| WHAT TO PRODUCE |
Copy out, word for word, the stretch from the line containing "Find the location of a" through the end of the entries. Leave the pictures out of your copy.

| DATA PROVIDED |

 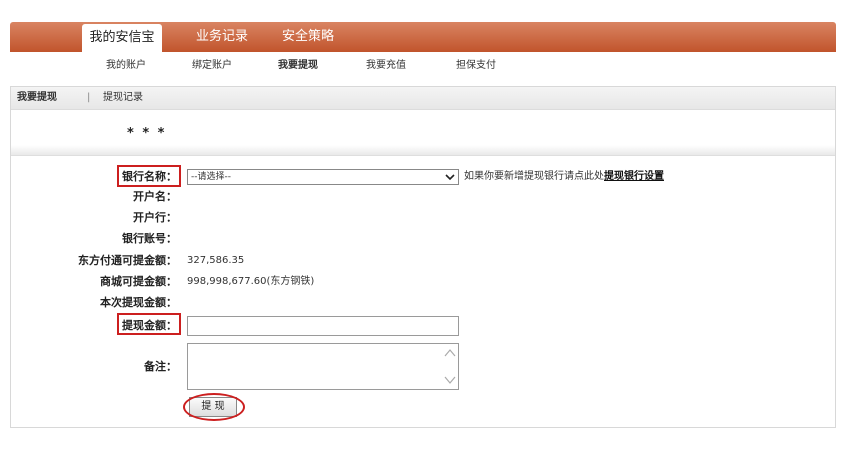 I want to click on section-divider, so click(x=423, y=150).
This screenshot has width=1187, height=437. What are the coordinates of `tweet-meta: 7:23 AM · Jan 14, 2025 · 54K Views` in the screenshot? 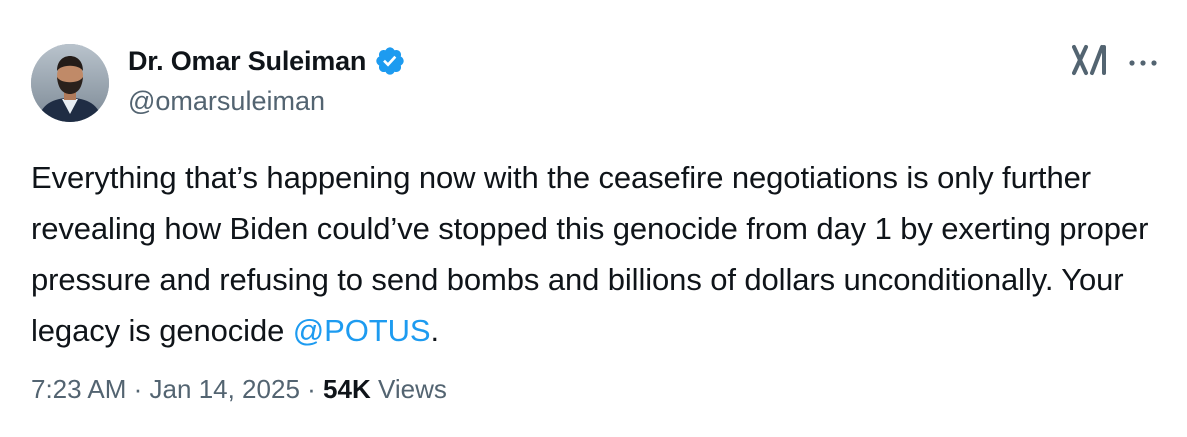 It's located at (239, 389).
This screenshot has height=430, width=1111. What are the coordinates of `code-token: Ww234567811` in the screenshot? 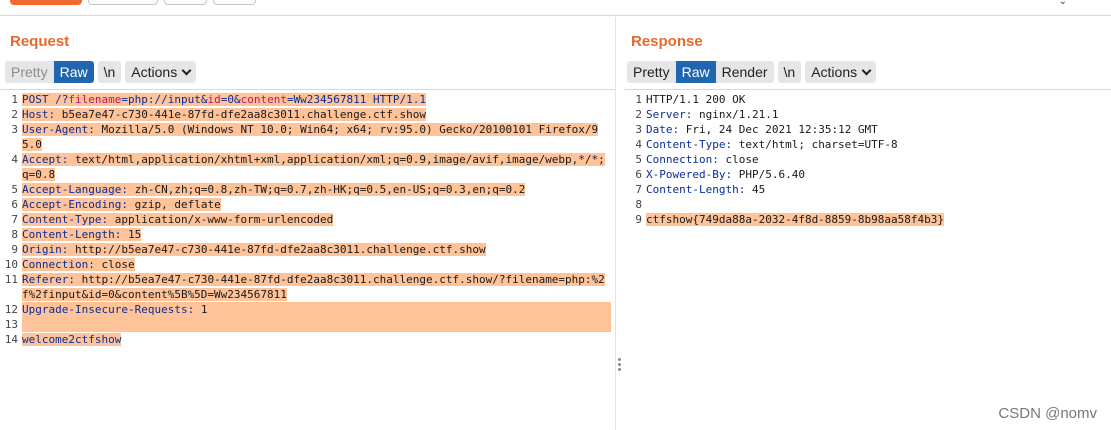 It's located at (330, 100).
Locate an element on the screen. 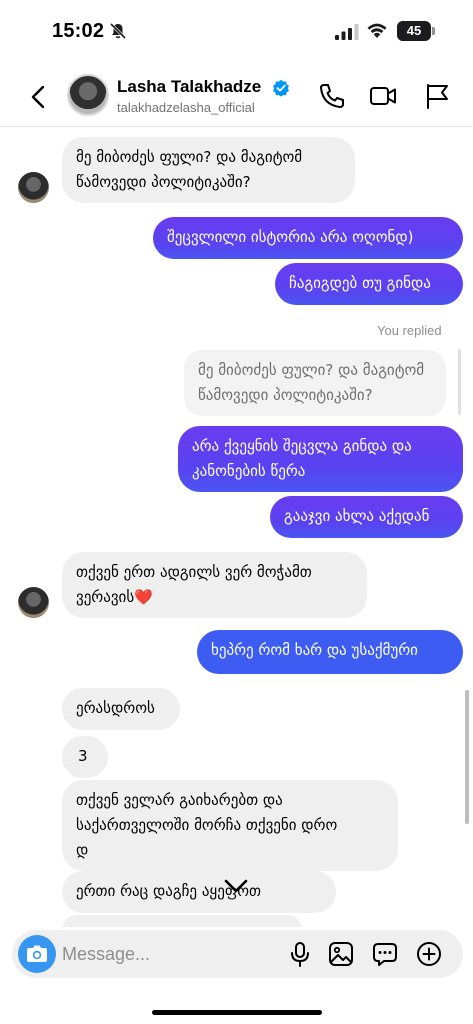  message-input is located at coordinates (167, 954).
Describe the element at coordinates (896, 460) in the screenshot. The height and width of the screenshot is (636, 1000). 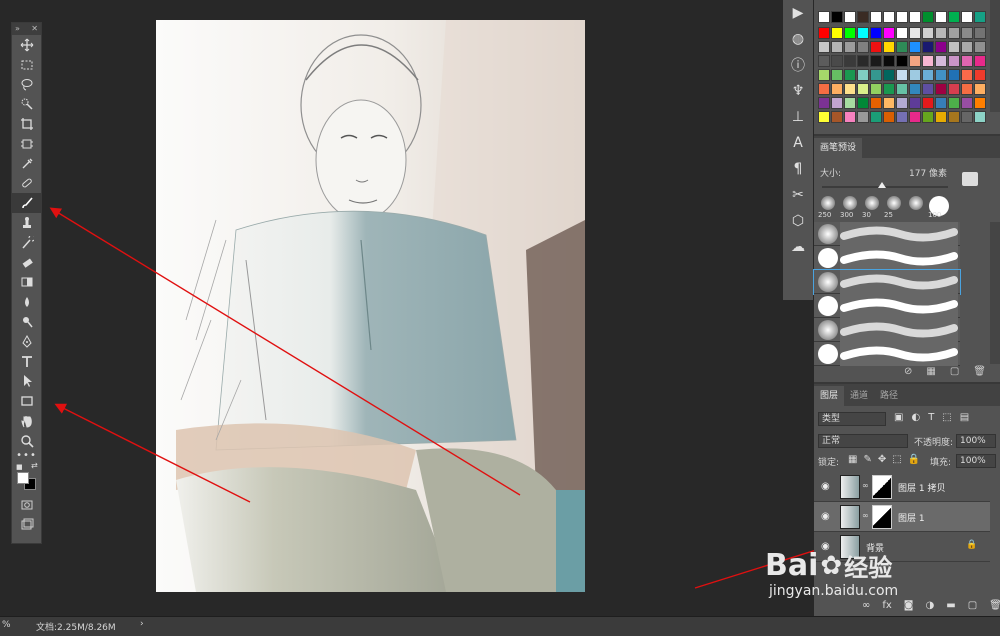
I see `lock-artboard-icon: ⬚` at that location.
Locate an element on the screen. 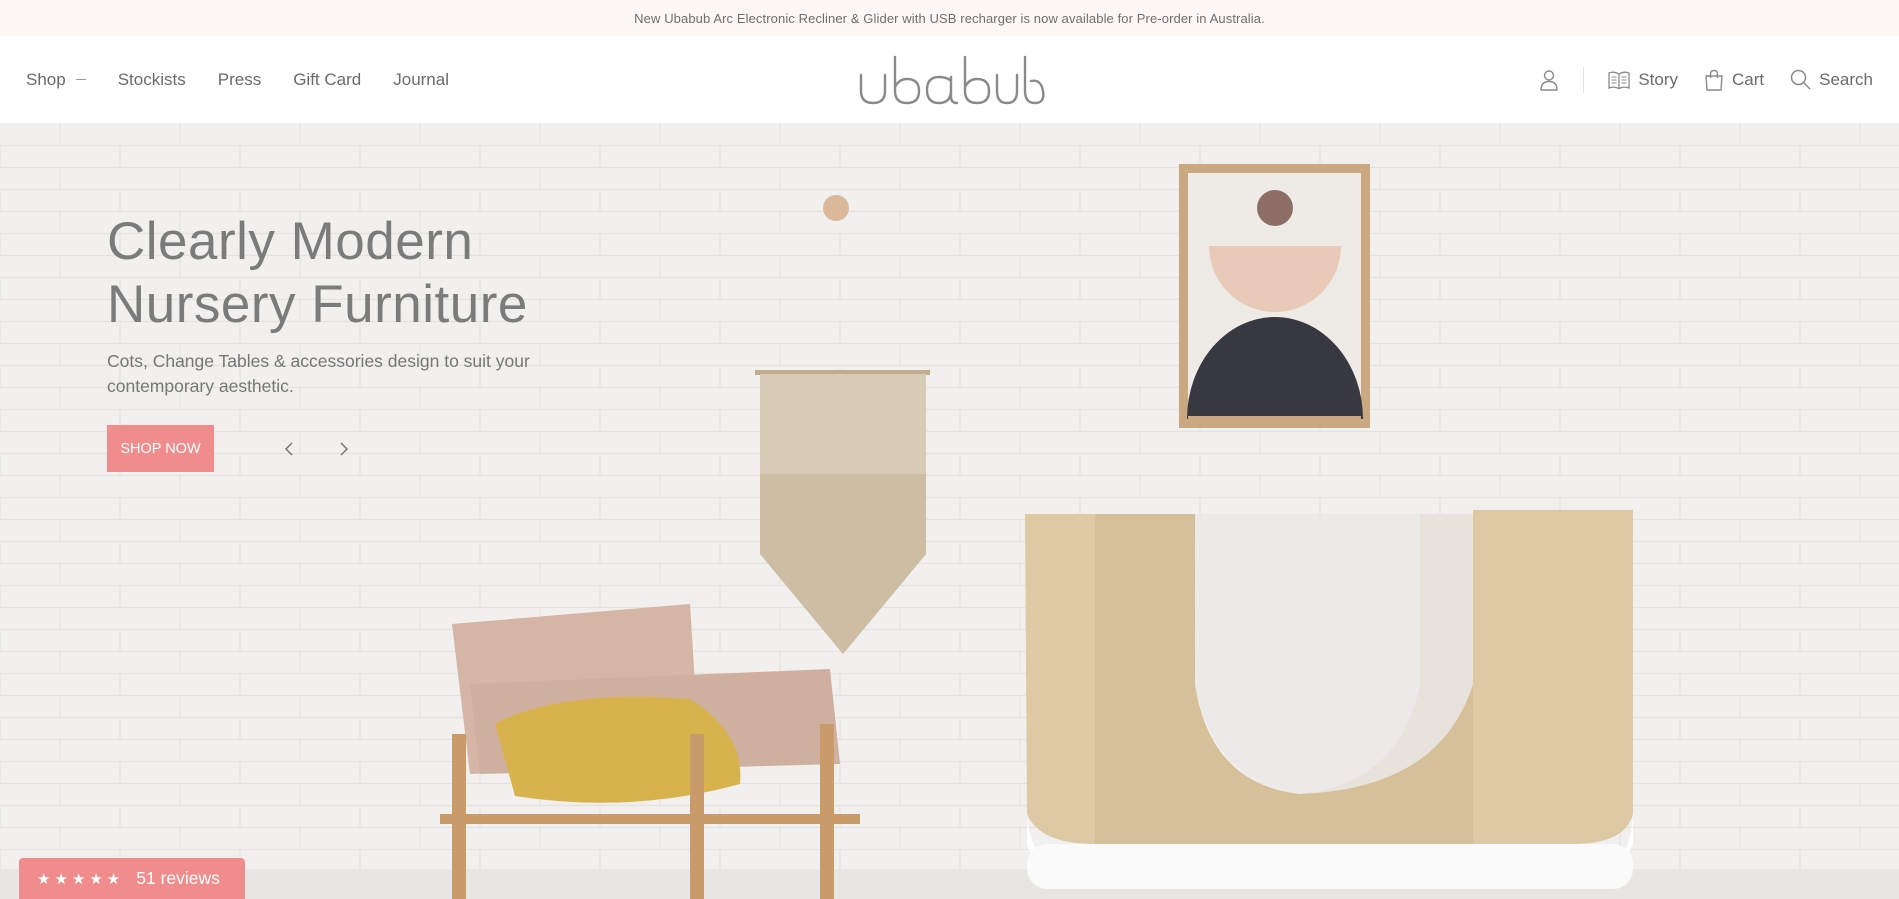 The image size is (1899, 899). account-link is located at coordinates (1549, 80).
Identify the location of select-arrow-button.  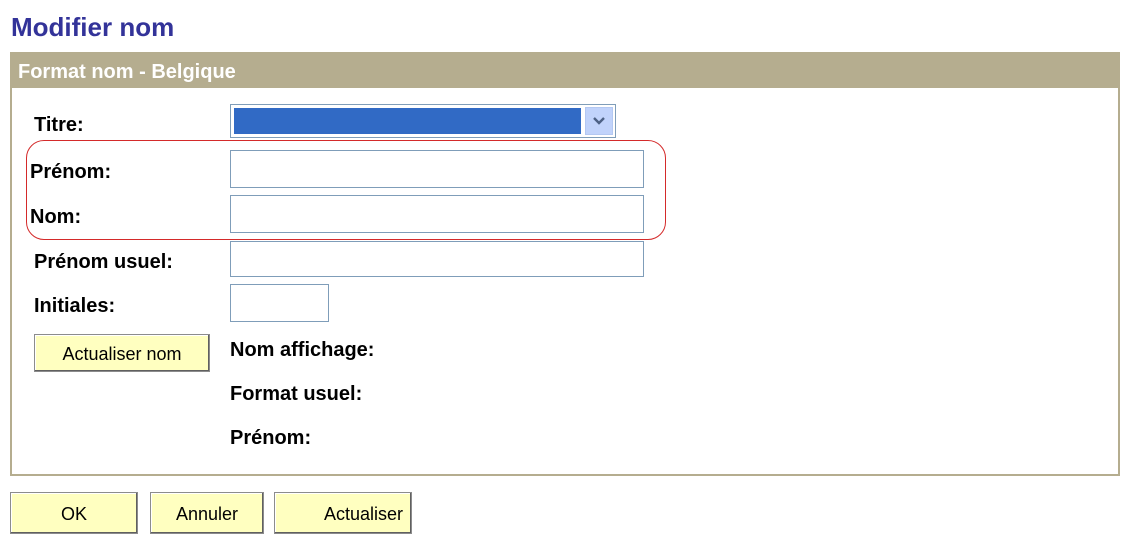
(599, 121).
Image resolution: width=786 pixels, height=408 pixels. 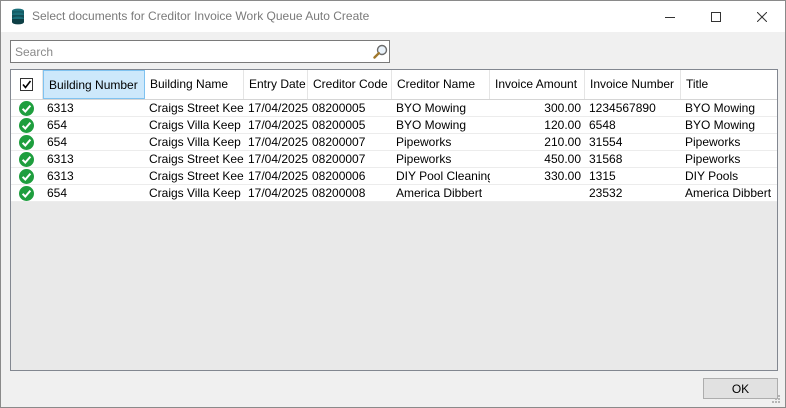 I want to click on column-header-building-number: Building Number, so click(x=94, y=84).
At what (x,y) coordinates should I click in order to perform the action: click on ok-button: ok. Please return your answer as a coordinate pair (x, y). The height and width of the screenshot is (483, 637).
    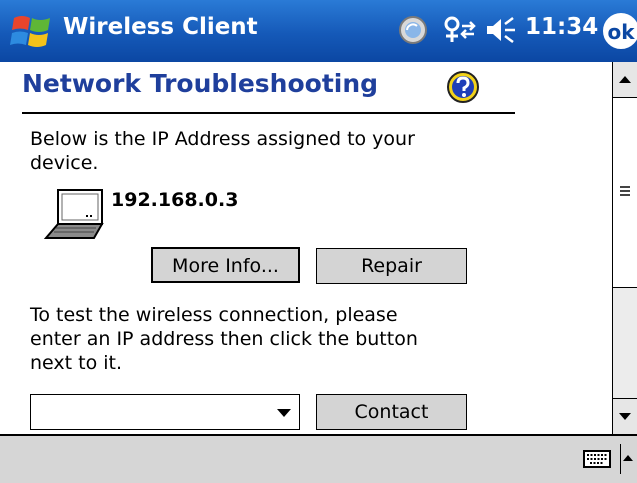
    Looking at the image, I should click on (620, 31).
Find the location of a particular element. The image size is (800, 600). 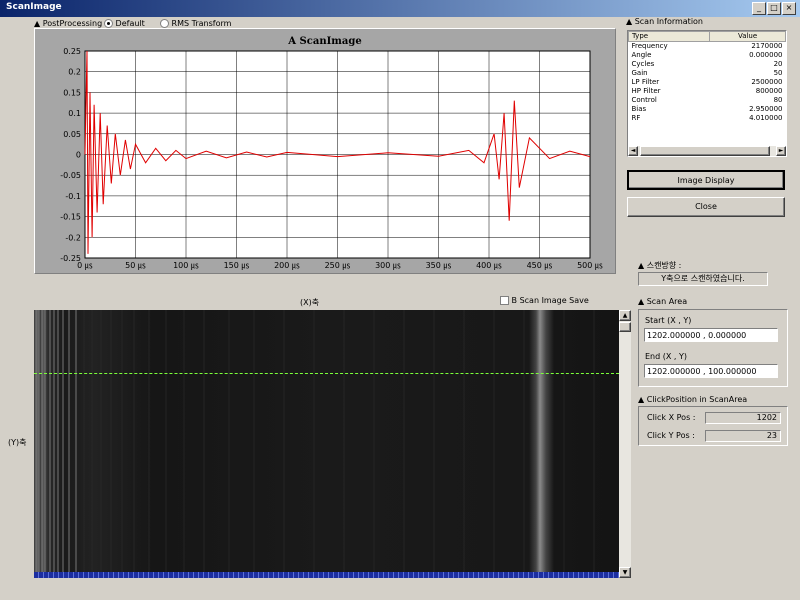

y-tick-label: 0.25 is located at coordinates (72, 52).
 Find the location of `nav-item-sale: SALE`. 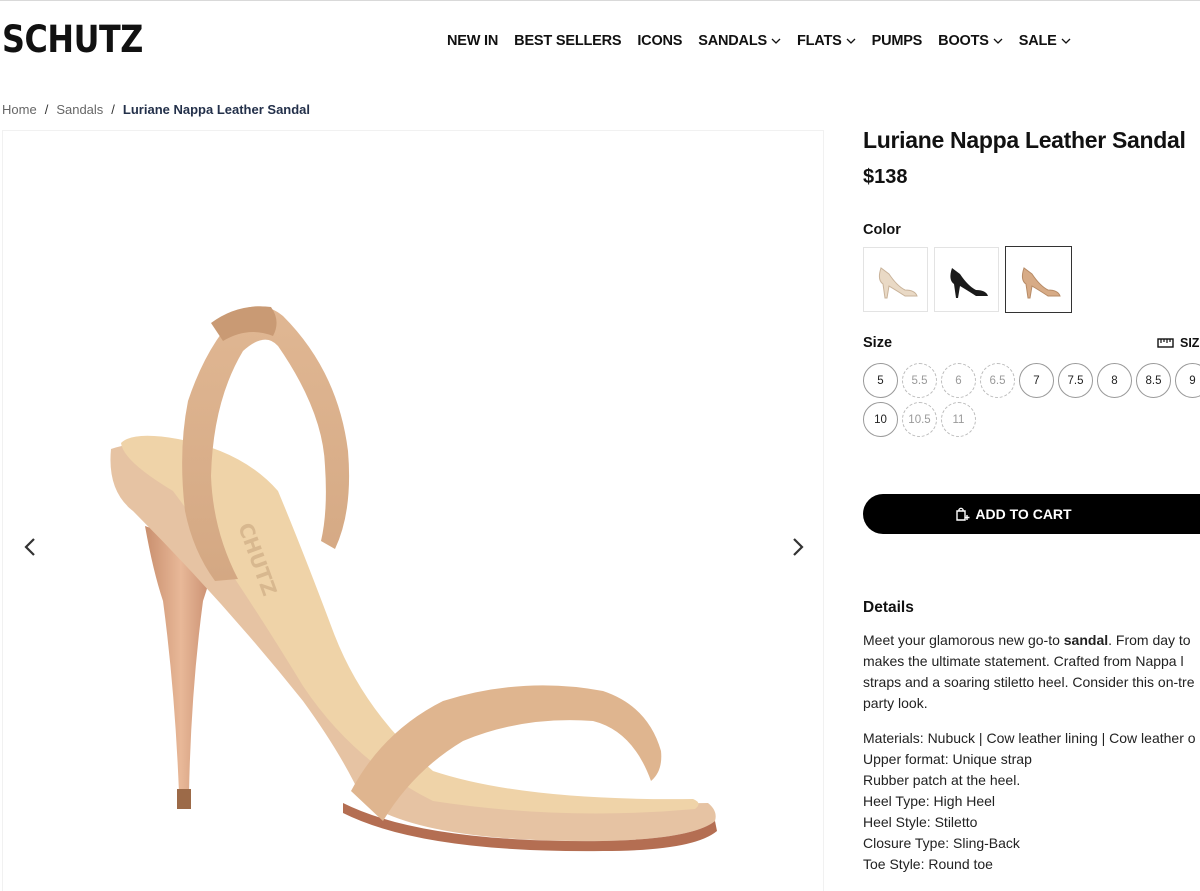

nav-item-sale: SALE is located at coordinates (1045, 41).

| RESPONSE TO THE EXERCISE |
Find the location of a particular element. The image size is (800, 600). 

y-tick-label: 0.25 is located at coordinates (72, 52).
 Find the location of `nav-item-sale: SALE`. 

nav-item-sale: SALE is located at coordinates (1045, 41).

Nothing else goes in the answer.